I reviewed the Skype VoIP internet service three weeks ago, and at the time I opined
I stand by that comment. But, in another indicator that we're seeing something of a return to the dot com craze of the mid/late 1990s, rumors are flying, suggesting Skype may be about to be purchased by eBay, or possibly Google, for as much as $5 billion.
That's a lot of money. Skype has something under 2 million users who occasionally use their paid services, and well under 50 million users in total. If we say that a user who is paying for the service is twenty times as valuable as a free user, that suggests a purchase price of $5 billion would be based on a valuation of $1100 per paying user (and $56 per non paying user).
It is unlikely that a paying user would be paying Skype more than $75/year. If we assume a 5% discounted cash flow, then $1100 represents 28 years of future income from each paying user.
Play with the figures any way you like, but it is plain this would be a grossly over-valued transaction. eBay stock dropped almost 4% on the news.
This is not to say Skype isn't a great product (it is a great product), and neither am I suggesting the company is not growing rapidly, offering market leader advantages. In contrast, the largest traditional type VoIP company, Vonage, reported this week finally signing up their one millionth user. Vonage has been in business for four and a half years, but Skype has been in business only two years, and is signing up one million users every week.
One feature Skype currently lacks, but which is believed to be under development, is the ability to combine a voice call with video so you can both see and hear each other. There are several other programs already offering this, and even a plug-in which can be added to Skype, all of which leads to (after the longest intro in many a week) :
This Week's Feature Column : How to Add Video to your VoIP Voice Calling : Video phones are no longer a future fantasy, but a present practicality. Best of all, the cost of adding video to your phone calls is minimal - $30 or so for a camera, and nothing for the software. This article tells you what you need to know for adding video to your VoIP calling.
Dinosaur watching : Delta's stock price improves : Delta's stock price turned around and improved this week on generally good industry news (eg fuel prices stabilizing) and after DL announced plans to sell off 11 767s to raise an estimated $190 million in cash, announced plans to cut another 1000 jobs, and a 26% cut back service in Cincinnati, its second largest hub.
Thursday night close data :
And talking about bankruptcy, United has now filed its plan to emerge from Chapter 11, with a projected exit date of 1 Feb, 2006. Bizarrely, the plan and profit projections are all based around the expectation that oil prices will be in the $40-50/barrel price range from now through 2010.
As readers know, I'm calling for $100/barrel pricing prior to the end of 2006. Prices today are down from last week's $71 peaks, and now trading in the mid $60's range. What sort of person can realistically project oil prices to drop by 33% and then stay at these low levels for four and a half years?

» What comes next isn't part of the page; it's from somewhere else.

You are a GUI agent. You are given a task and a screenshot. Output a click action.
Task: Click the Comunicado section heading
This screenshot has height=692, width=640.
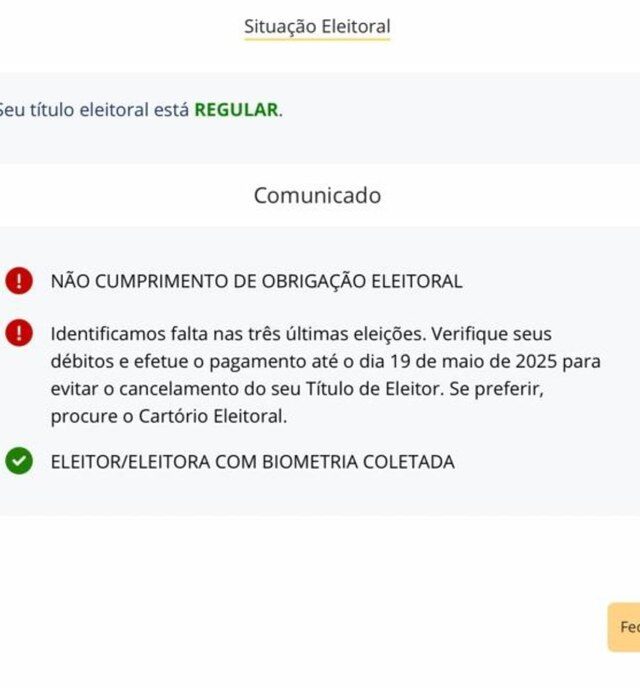(317, 195)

One analyst, Vaughn Cordle of Airline Forecasts, projects oil prices remaining above $60 through at least 2007. What might this mean to United if it turns out it did indeed misunderestimate its fuel bill?
In 2006, United's official plan forecasts a $349 million profit. But if Vaugh Cordle's projection is correct, it would spend about $748 million more on jetfuel than it is planning for. Which would make for a $399 million loss. Ooops!
Who wants to bet that United's management will be moaning in the all too near future 'but we never expected oil prices to be that high'.
Suggestion to Judge 'Just Can't Say No' Wedoff. Throw this filing out of court and insist United comes back with something several degrees closer to reality.
And what of the unsecured creditors? They'll get between 4% and 7% of what is owed to them, some three years late. And - bonus - these payments will not be cash, they'll be in the form of stock in the 'new' United Airlines. A chance to get in on the ground floor; with of course the risk that the elevator will promptly descend into the basement.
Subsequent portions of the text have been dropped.